Aller au contenu

Page:Voltaire - Œuvres complètes Garnier tome42.djvu/580

La bibliothèque libre.
Le texte de cette page a été corrigé et est conforme au fac-similé.

Je commence à croire que ce Caloyer[1], dont on a tant parlé, et que je cherche, n’est point imprimé ; mais s’il l’est, je vous prie de me le dire.

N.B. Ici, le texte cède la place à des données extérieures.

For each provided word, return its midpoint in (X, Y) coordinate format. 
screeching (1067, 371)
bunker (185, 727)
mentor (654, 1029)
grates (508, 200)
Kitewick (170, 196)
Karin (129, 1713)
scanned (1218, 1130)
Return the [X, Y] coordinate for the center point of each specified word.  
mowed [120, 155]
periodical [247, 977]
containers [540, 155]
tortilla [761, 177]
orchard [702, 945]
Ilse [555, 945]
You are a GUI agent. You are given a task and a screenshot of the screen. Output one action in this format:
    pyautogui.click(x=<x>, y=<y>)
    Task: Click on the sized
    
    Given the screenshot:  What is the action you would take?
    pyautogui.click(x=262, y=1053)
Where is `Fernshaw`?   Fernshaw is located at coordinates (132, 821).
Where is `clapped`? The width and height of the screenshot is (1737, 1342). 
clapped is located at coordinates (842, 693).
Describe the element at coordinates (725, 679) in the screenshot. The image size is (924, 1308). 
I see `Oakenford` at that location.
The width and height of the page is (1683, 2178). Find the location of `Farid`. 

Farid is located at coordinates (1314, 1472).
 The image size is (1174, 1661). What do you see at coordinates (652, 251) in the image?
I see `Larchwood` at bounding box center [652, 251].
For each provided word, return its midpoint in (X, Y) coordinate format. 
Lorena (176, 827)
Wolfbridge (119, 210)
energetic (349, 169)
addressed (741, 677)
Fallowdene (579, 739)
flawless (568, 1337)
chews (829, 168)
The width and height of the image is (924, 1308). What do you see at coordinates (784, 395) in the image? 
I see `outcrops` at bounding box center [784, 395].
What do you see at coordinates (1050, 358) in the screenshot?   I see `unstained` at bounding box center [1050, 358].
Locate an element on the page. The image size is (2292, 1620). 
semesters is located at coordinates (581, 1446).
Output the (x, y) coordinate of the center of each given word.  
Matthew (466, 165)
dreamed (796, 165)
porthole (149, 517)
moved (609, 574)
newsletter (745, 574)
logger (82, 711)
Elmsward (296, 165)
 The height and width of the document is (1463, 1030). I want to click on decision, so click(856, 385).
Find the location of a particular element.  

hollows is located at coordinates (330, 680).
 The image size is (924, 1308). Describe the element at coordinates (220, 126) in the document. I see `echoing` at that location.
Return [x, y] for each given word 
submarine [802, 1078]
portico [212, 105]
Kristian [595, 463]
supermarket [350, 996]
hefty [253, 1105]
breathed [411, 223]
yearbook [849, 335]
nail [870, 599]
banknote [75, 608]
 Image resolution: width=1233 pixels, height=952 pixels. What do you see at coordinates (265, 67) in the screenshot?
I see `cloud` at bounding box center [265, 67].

J’avais bien prévu, quand je vis le Dictionnaire de l’Académie, que le libraire ferait banqueroute. La veuve Brunet a très-bien justifié ma prédiction ; mais ce que je n’avais pas prévu, c’est qu’elle violerait un dépôt d’environ huit mille livres, provenant des souscriptions du Corneille. Il est triste que mes pauvres enfants perdent cette somme ; mais je me consolerai si vous ècr. l’inf…


5409. — À M. HELVÉTIUS.
15 septembre.

Mon cher philosophe, vous avez raison d’être ferme dans vos principes, parce qu’en général vos principes sont bons. Quelques expressions hasardées ont servi de prétexte aux ennemis de la raison. On n’a cause gagnée avec notre nation qu’à l’aide du plaisant et du ridicule. Votre héros Fontenelle fut en grand danger pour les Oracles, et pour la reine Mero et sa sœur Énegu[2] ; et quand il disait que s’il avait la main pleine de vérités il n’en lâcherait aucune, c’était parce qu’il en avait lâché, et qu’on lui avait donné sur les doigts. Cependant cette raison tant persécutée gagne tous les jours du terrain. On a beau faire, il arrivera en France, chez les honnêtes gens, ce qui est arrivé en Angleterre. Nous avons pris des Anglais les annuités, les rentes tournantes, les fonds d’amortissement, la construction et la manœuvre des vaisseaux, l’attraction, le calcul différentiel, les sept couleurs primitives, l’inoculation ; nous prenons insensiblement leur noble liberté de penser, et leur profond mépris pour les fadaises de l’école. Les jeunes gens se forment ; ceux qui sont destinés aux plus grandes places se sont défaits des infâmes préjugés qui avilissent une nation : il y aura toujours un grand peuple de sots, et une foule de fripons ; mais le petit nombre de penseurs se fera respecter. Voyez comme la pièce de Palissot[3] est déjà tombée dans l’oubli ; on sait par cœur les traits qui ont percé Pompignan, et l’on a oublié pour jamais son Discours[4] et son Mémoire[5].

  1. Le Catéchisme de l’Honnête Homme ; voyez tome XXIV, page 523.
  2. Mero et Enegu (Rome et Genève).
  3. Les Philosophes, comédie jouée en 1760.
  4. Voyez tome XXIV, page 111.
  5. Voyez la note, tome XXIV, page 131.